#### WORK TASK
For this exercise, the lines from the one with "The height and width of the screenshot is (675, 1200)." through the final line of the data below are to be transcribed exactly, and pictures are to be skipped.

#### EXERCISE MATERIALS
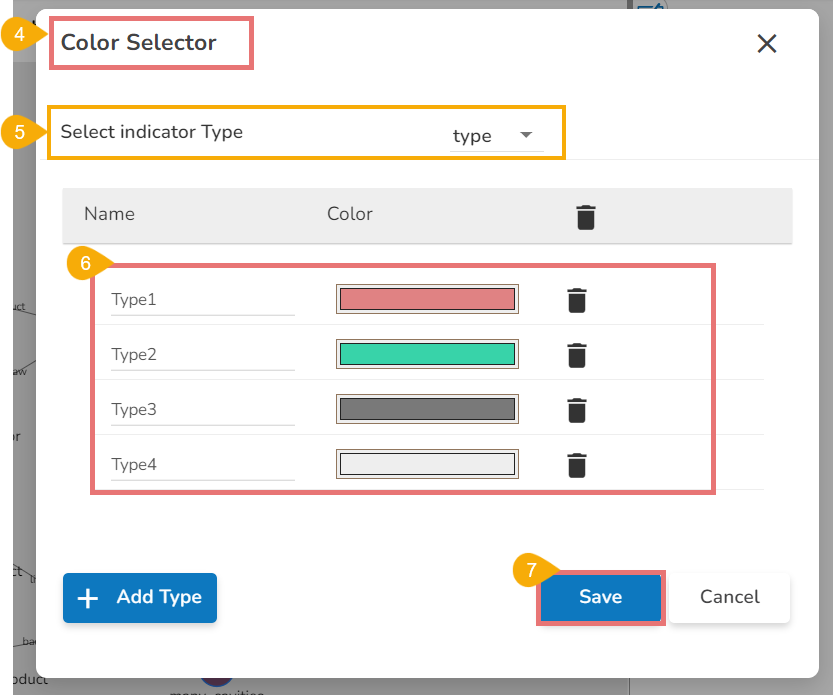Click the header trash icon
The height and width of the screenshot is (695, 833).
pyautogui.click(x=586, y=216)
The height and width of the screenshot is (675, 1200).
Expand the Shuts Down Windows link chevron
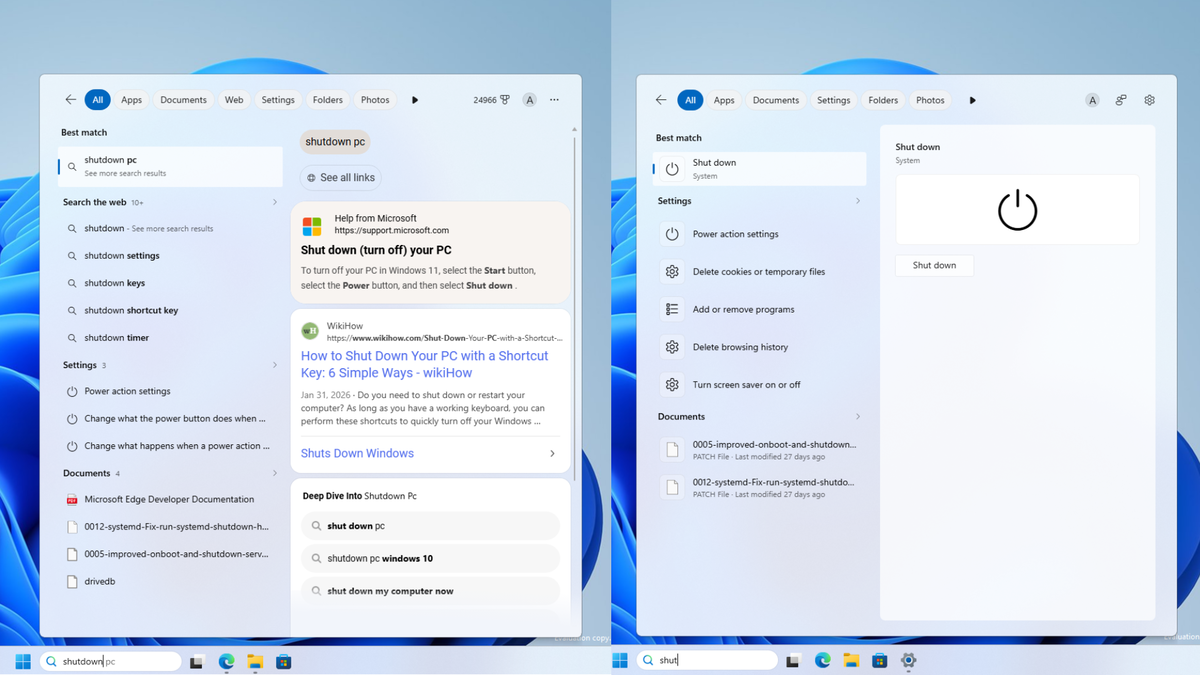pyautogui.click(x=552, y=454)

#### REPLY TO THE EXERCISE
The height and width of the screenshot is (675, 1200).
Expand the Shuts Down Windows link chevron
pyautogui.click(x=552, y=454)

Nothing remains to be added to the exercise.